Throughput MUL/FMA Broadwell

Timocafé · ‎02-12-2019

Hello,

I am suspecting last Intel architecture to perform the mnemonic (vectorial double) `MUL` like a `FMA` but with a null addition (on broadWell architecture, and probably beyond).

In details, I am currently performing product of Quatric polynomials (Pi), following the pattern.

P1*P2*P3*P4

Every polynomial Pi(x) = a + bX +cX^2 is evaluated by two successives `FMA`. However, when I measure the throughput of my problem, the number are very low. Following the Table of Agner Fog [Agner Fog][1] page 242, the throughput of a `FMA` and `MUL` is 0.5. The definition of the throughput: is the time in [cycle] to perform a new identical mnemonic.

So I should get a penalty between the `FMA` and the `MUL`, however my measurement is smooth. I suspect the processor under the hood, swap the `MUL` by a `FMA` with a null addition (although my ASM has FMA and MUL), or at least use an identical part of the circuit in the FPU, which explain my results.

I may be completely wrong, but if a hardware engineer could confirm or infirm.

All the best

++t

[1]: https://www.agner.org/optimize/instruction_tables.pdf

McCalpinJohn · ‎02-13-2019

Agner's tables show the throughput for sequences of independent instructions, and the latency for sequences of dependent instructions. With a strongly out-of-order processor, it can be difficult to tell how much independent work the hardware can find across loop iterations, making cycle count estimation challenging.

In your example, a + b*x + c*x^2, a common rearrangement is a + x*(b+c*x). This can be computed with 2 FMAs, but the second FMA is dependent on the output of the first. With constant a, b, c, and a contiguous vector x, it is possible for the hardware to fully pipeline these operations, but in the presence of additional instructions, performance may be limited by factors other than the FMA throughput -- e.g., loads, stores, total instructions, etc. The compiler models this, and when there is another performance limiter, it does not always generate enough temporaries to fully hide the FMA latencies.

The compiler's job is made somewhat more difficult by the 3-operand FMA format used by Intel. Back in the olden days, SSE arithmetic instructions only had two arguments, with one of the input arguments overwritten by the output. If both input arguments were constants, the compiler needed to keep the original (constant) values in separate registers and generate extra register-to-register copies so that the SSE instruction would overwrite a copy of the constant, rather than the constant itself. AVX provides a three-operand instruction format that eliminates this for dyadic operations like add and multiply, but that is not enough for FMA -- it must also overwrite one of its inputs. In the example above, the first FMA is (b+c*x), where all are constants. So again the compiler must keep the original values in registers and copy one of them into a temporary register to be overwritten by the FMA. This adds to the overall instruction count and (as seen below) reduces throughput for L1-contained data.

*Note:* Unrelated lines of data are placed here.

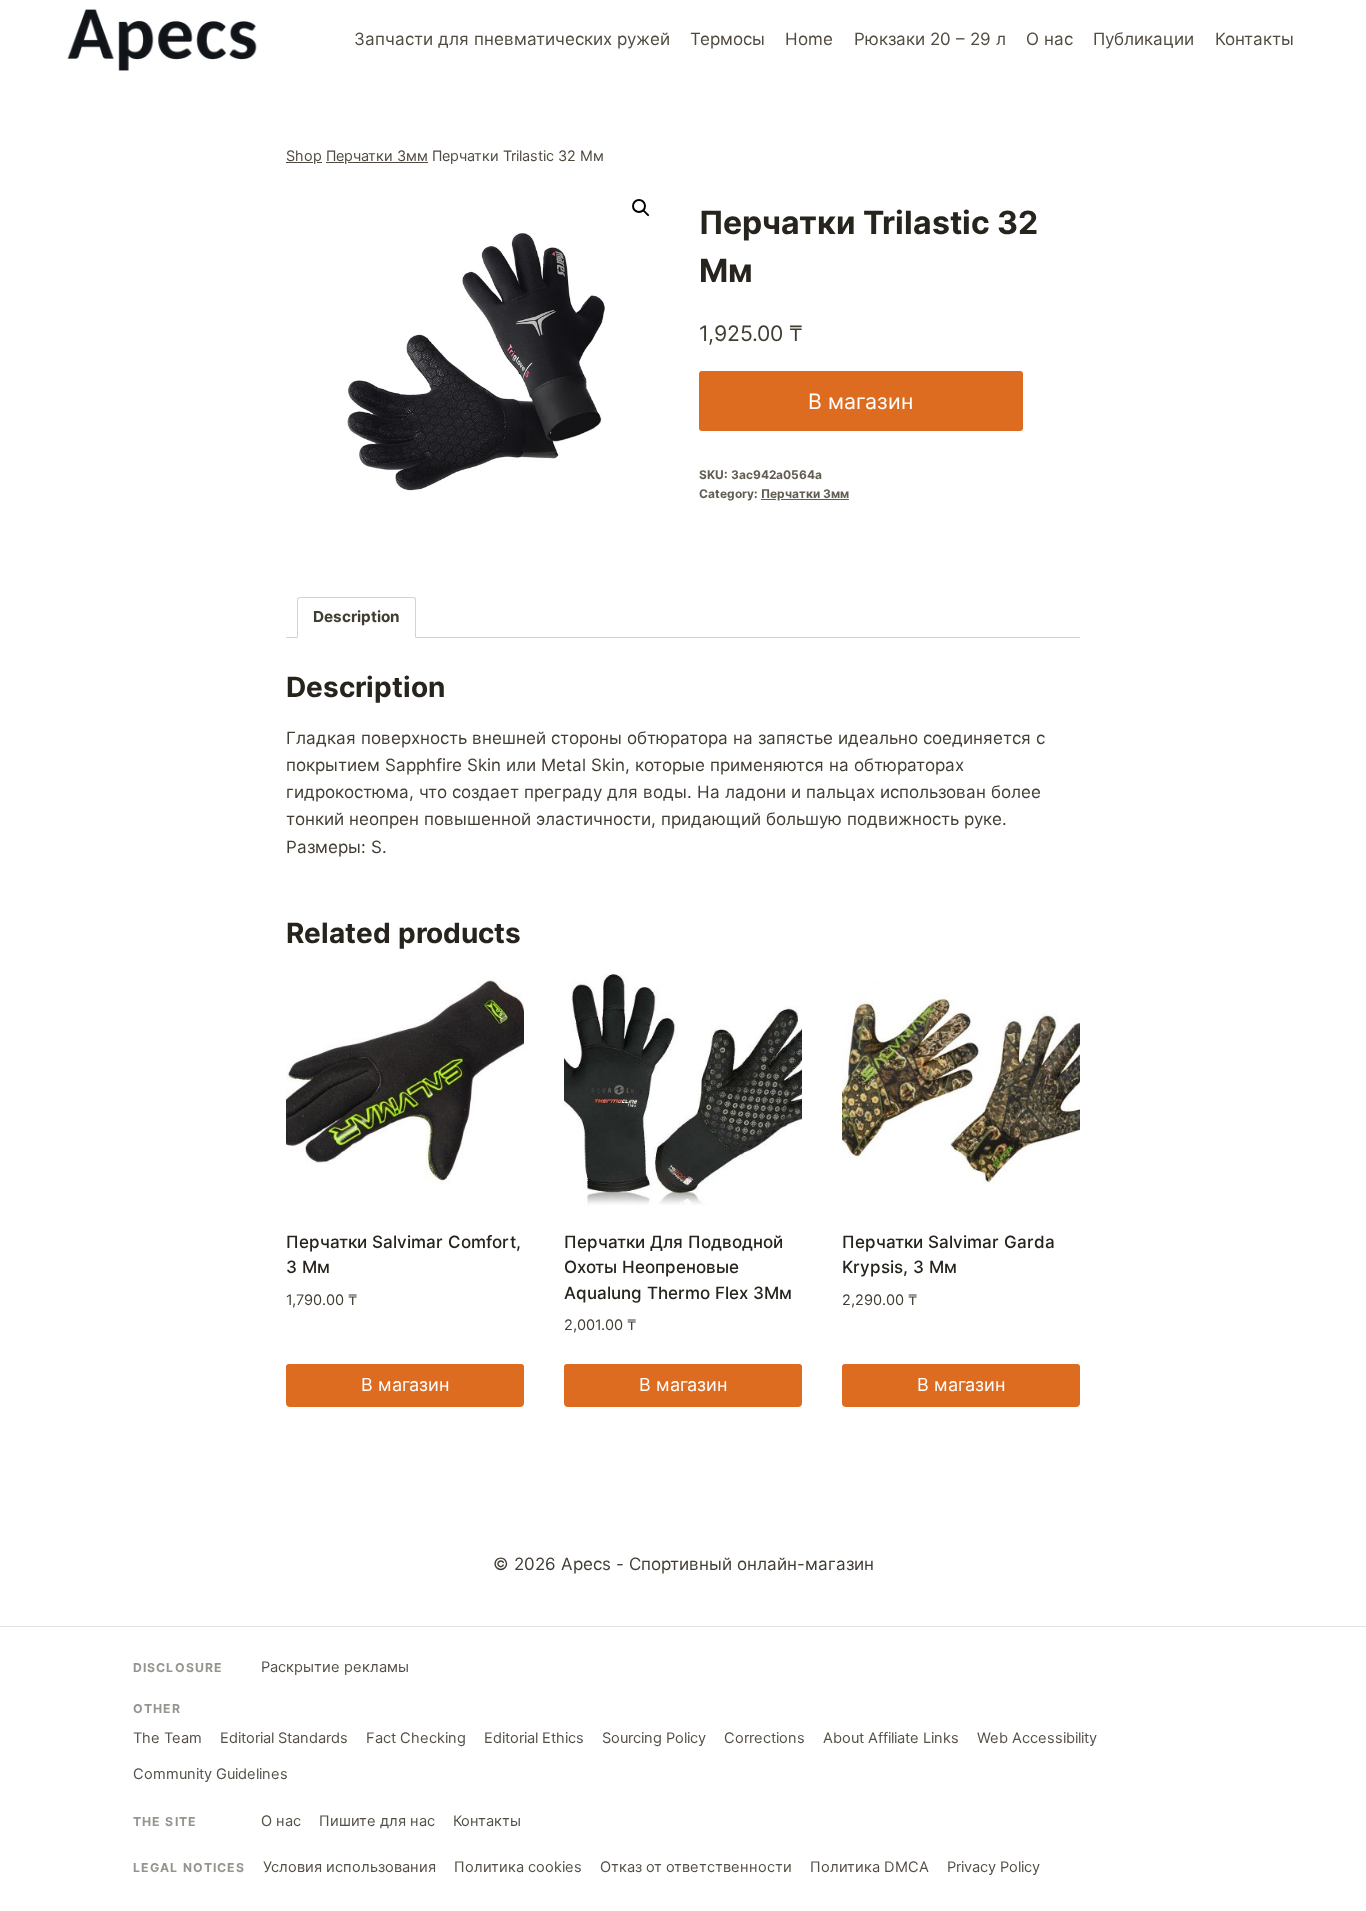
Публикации (1143, 39)
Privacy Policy (993, 1867)
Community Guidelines (210, 1774)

Intel's processors show a fairly non-intuitive history of floating-point operation latencies and throughputs. From Agner's tables, the latency and reciprocal throughput for packed double Add/Mul/FMA instructions have evolved like this:

Processor       Add        Mul        FMA      Notes
Haswell           3/1        5/0.5     5/0.5      <-- only Port 1 can do Add, Ports 0-1 can do Multiply or FMA
Broadwell       3/1        3/0.5     5/0.5      <-- reduced Multiply latency
Skylake           4/0.5    4/0.5      4/0.5     <-- symmetric Ports 0-1, uniform latency for Add/Mul/FMA

As a simple example, I compiled a code that performs this operation on a 1024-element vector of input elements, producing a 1024-element vector of output elements (allowing everything to fit in L1 cache):

        for (i=0; i<1024; i++) y = a + b*x + c*x*x;

I compiled for both CORE-AVX2 and CORE-AVX512 and ran on a Xeon Platinum 8160 (frequency pinned to 2.1 GHz to make measurement easier).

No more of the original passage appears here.